▸ **TASK**: Starting at the line that contains "This screenshot has width=351, height=641.", transcribe every remaining line of the data below exactly, and omit all pictures.

===== RECORDS FOR THIS TASK =====

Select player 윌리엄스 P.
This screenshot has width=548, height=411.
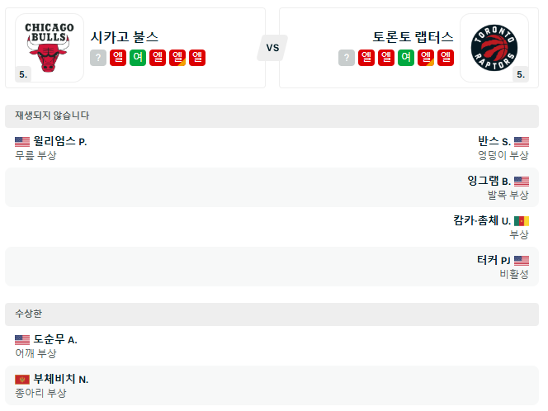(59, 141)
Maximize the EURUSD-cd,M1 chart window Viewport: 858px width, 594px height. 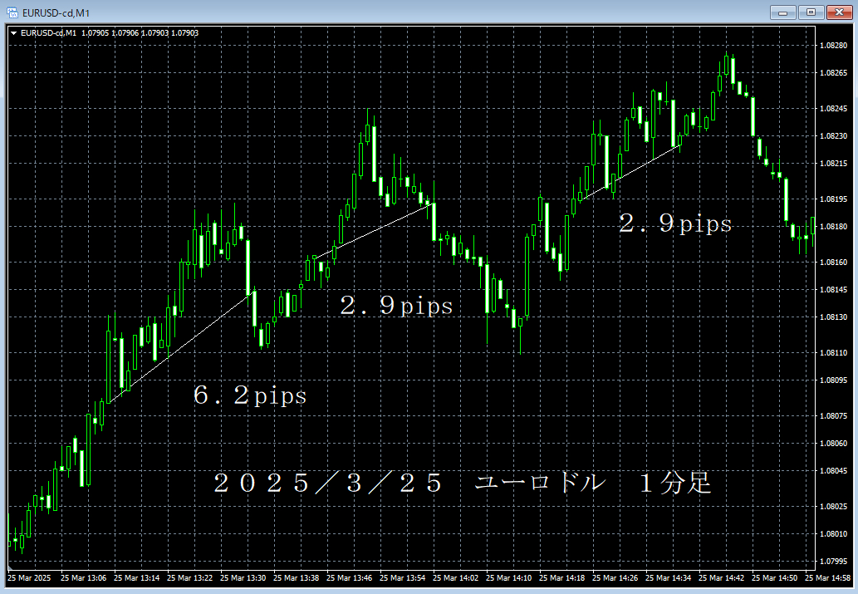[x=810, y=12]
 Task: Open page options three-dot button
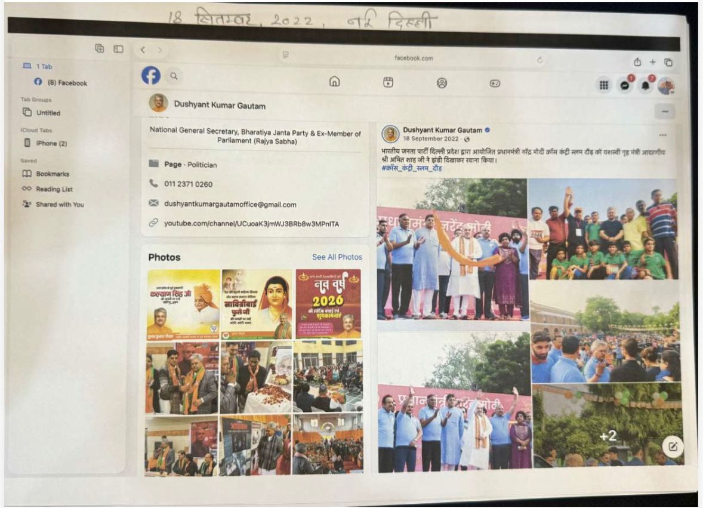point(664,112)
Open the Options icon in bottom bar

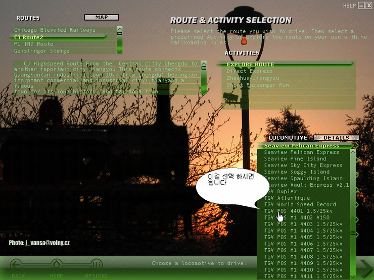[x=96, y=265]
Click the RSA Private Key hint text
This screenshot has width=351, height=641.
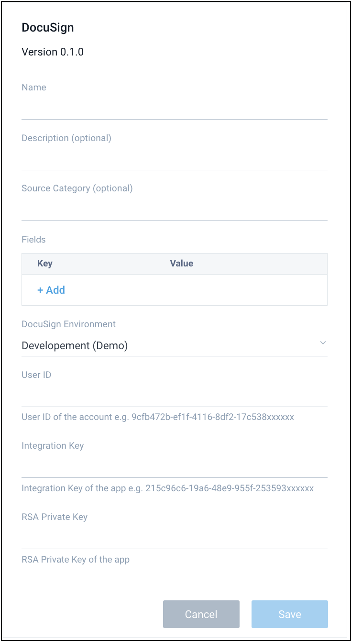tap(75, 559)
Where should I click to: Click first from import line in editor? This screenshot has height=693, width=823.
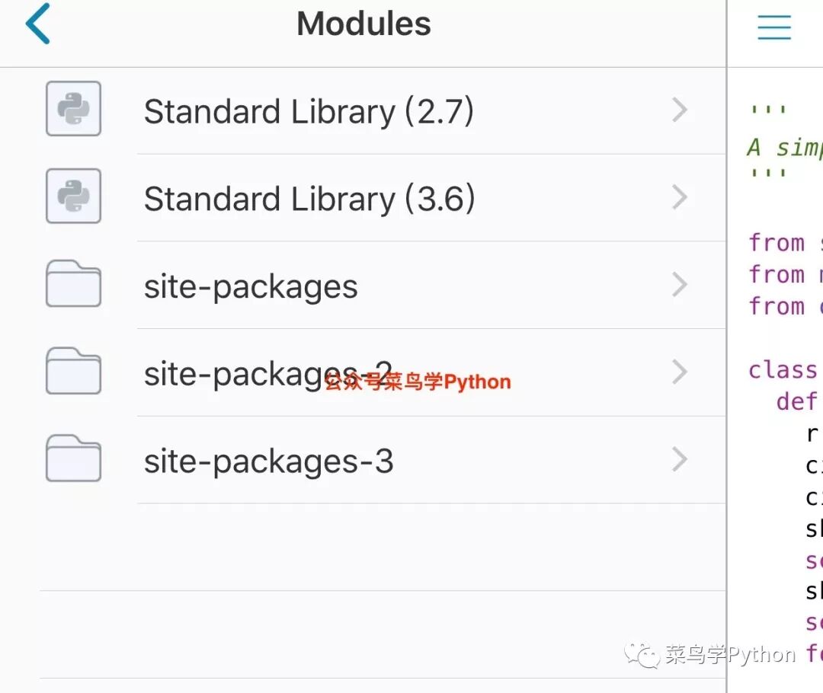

=====

▸ **EXERCISE ANSWER**:
This screenshot has width=351, height=641.
tap(75, 559)
Where should I click to: Click first from import line in editor? This screenshot has height=693, width=823.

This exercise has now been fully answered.